Washington is also rallying the nations of the world behind a UN Security Council resolution that requires all countries to criminalise proliferation activities, she added.

"Along with Russia, we have launched a global initiative to combat nuclear terrorism," Rice said.

"Another tool is the Proliferation Security Initiative, a voluntary partnership among nations to prevent the spread by air, by sea and by land of weapons of mass destruction and related materials," she said pointing out that the PSI has scored some major counter-proliferation victories as in the case of Libya.

The Secretary of State maintained that the greatest challenge to the non-proliferation regime comes from countries that violate their responsibilities under the non-proliferation treaty with North Korea and Iran being key examples.

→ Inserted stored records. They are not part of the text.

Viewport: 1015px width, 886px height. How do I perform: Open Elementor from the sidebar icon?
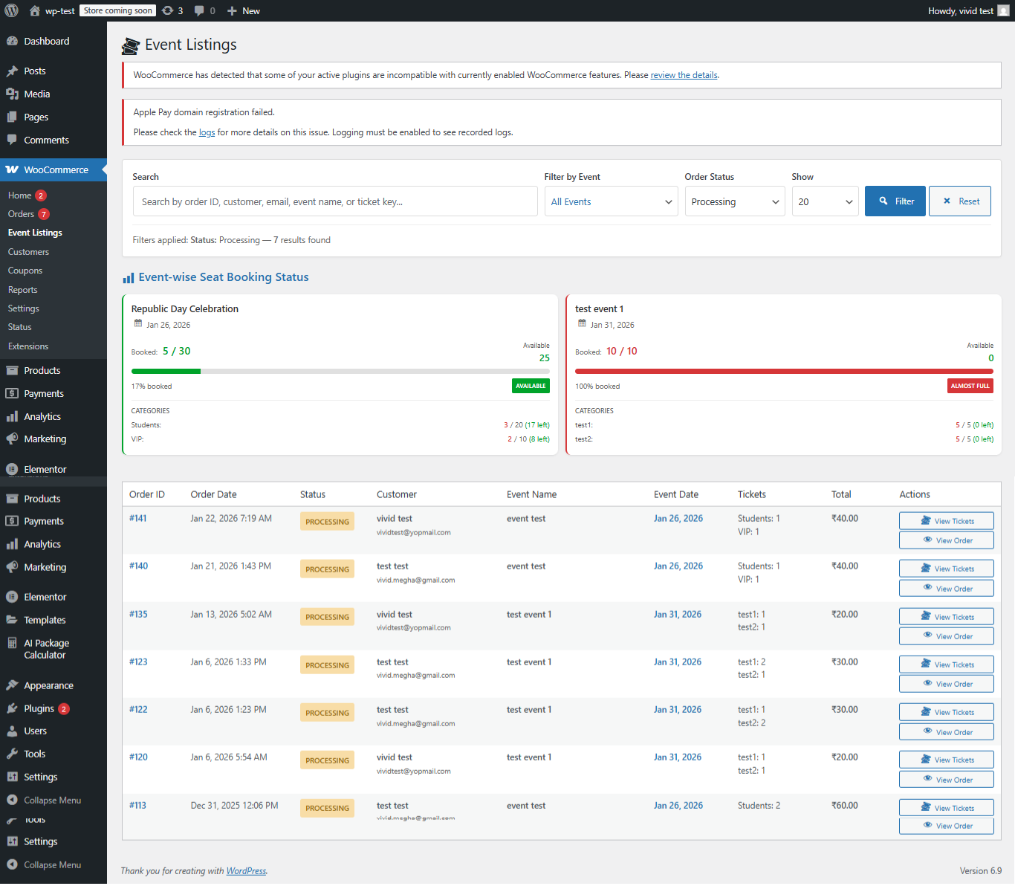pyautogui.click(x=13, y=469)
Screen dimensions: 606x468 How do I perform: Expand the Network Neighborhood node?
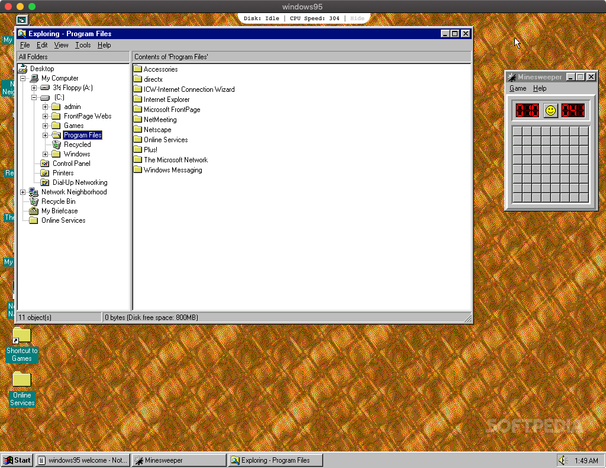[22, 191]
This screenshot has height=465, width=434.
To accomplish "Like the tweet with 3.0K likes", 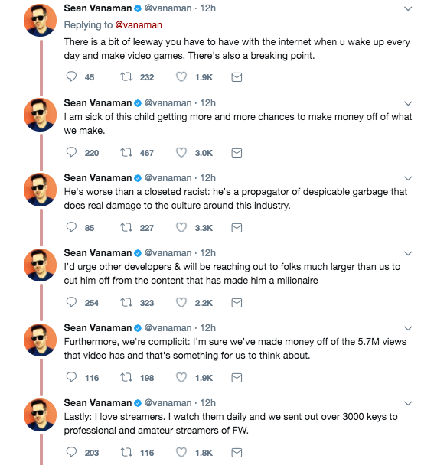I will [x=181, y=153].
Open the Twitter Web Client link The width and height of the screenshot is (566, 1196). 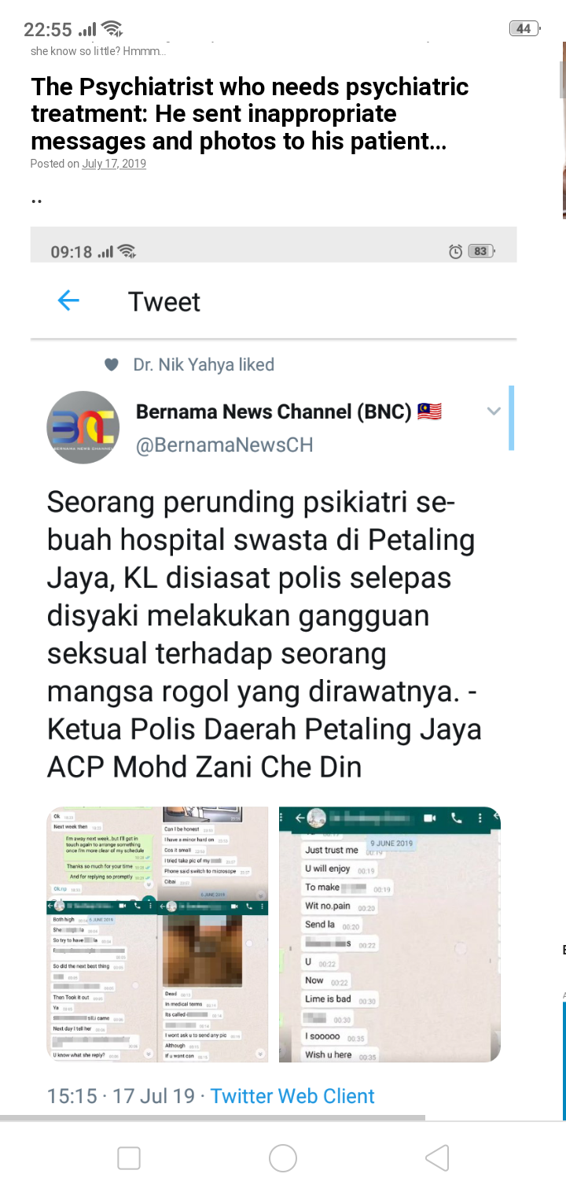coord(292,1096)
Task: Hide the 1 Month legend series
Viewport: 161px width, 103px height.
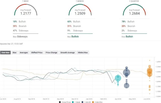Action: [86, 102]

"The Iranian regime is watching how the world responds to North Korea's behaviour and it can now see that the international community will confront this threat. Iran can see that the path North Korea is choosing is not leading to more prestige and more prosperity or more security. It's leading to just the opposite," Rice pointed out.

She asserted that both she and President Bush have said before that the United States has no intention of attacking or invading North Korea.

"So the entire world should understand that North Korea's claims that our policies are hostile are simply excuses for the government's refusal to make constructive choices and to stick with them," Rice said going on to list the policy over and beyond the strengthening the vitality of the non-proliferation regime.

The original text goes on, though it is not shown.